Information given
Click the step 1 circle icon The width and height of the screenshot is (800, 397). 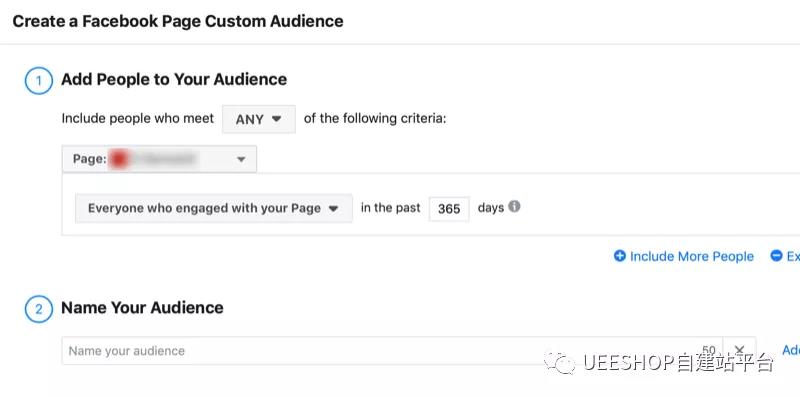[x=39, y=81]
---
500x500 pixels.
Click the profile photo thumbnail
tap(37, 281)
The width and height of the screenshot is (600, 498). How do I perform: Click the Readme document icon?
* * *
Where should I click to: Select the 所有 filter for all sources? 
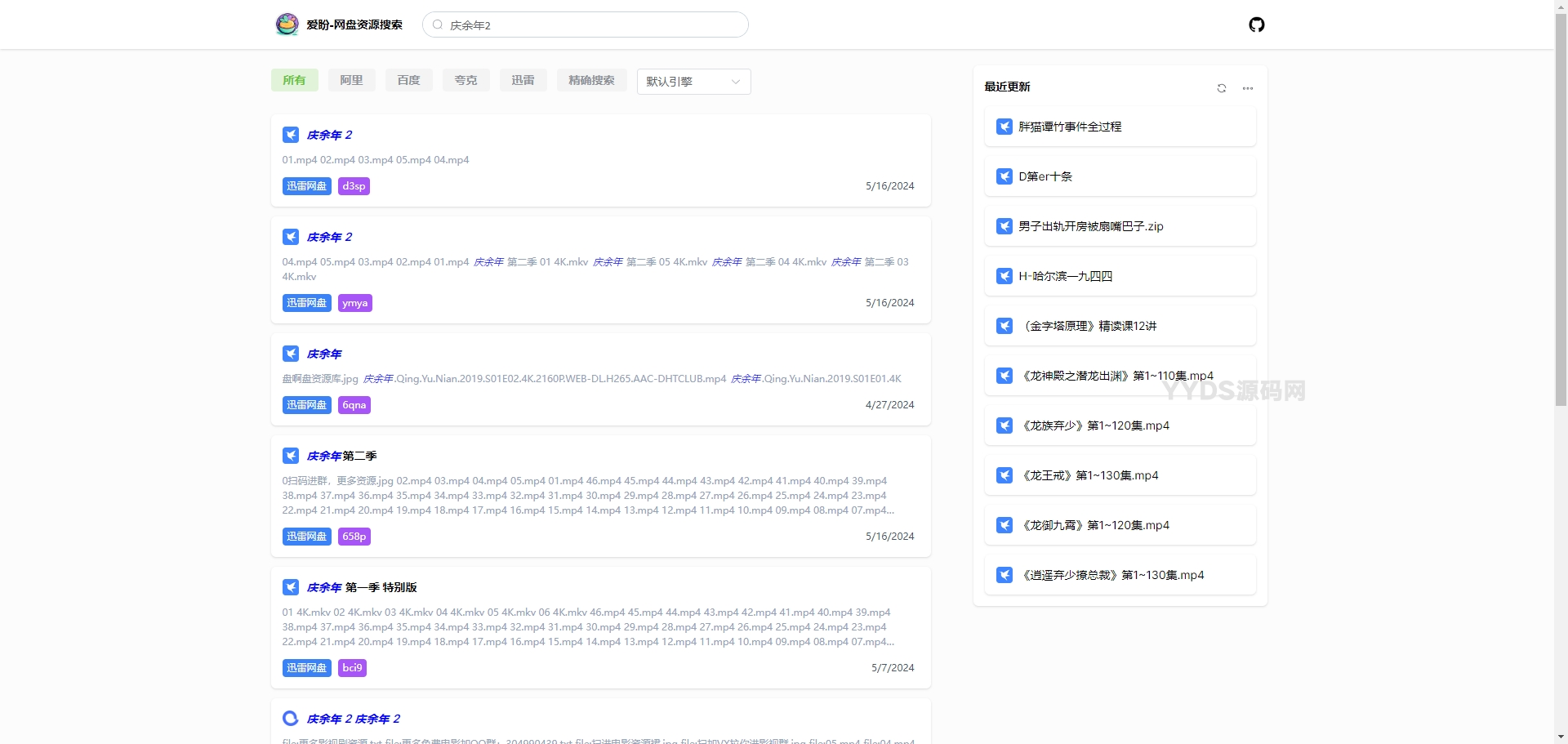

The task
Copy out only the lines above from the one with "500x500 pixels." to the one with "The width and height of the screenshot is (600, 498).", inclusive, exactly as they stand.

Task answer
500x500 pixels.
Click the profile photo thumbnail
tap(37, 281)
The width and height of the screenshot is (600, 498). How do I perform: Click the Readme document icon?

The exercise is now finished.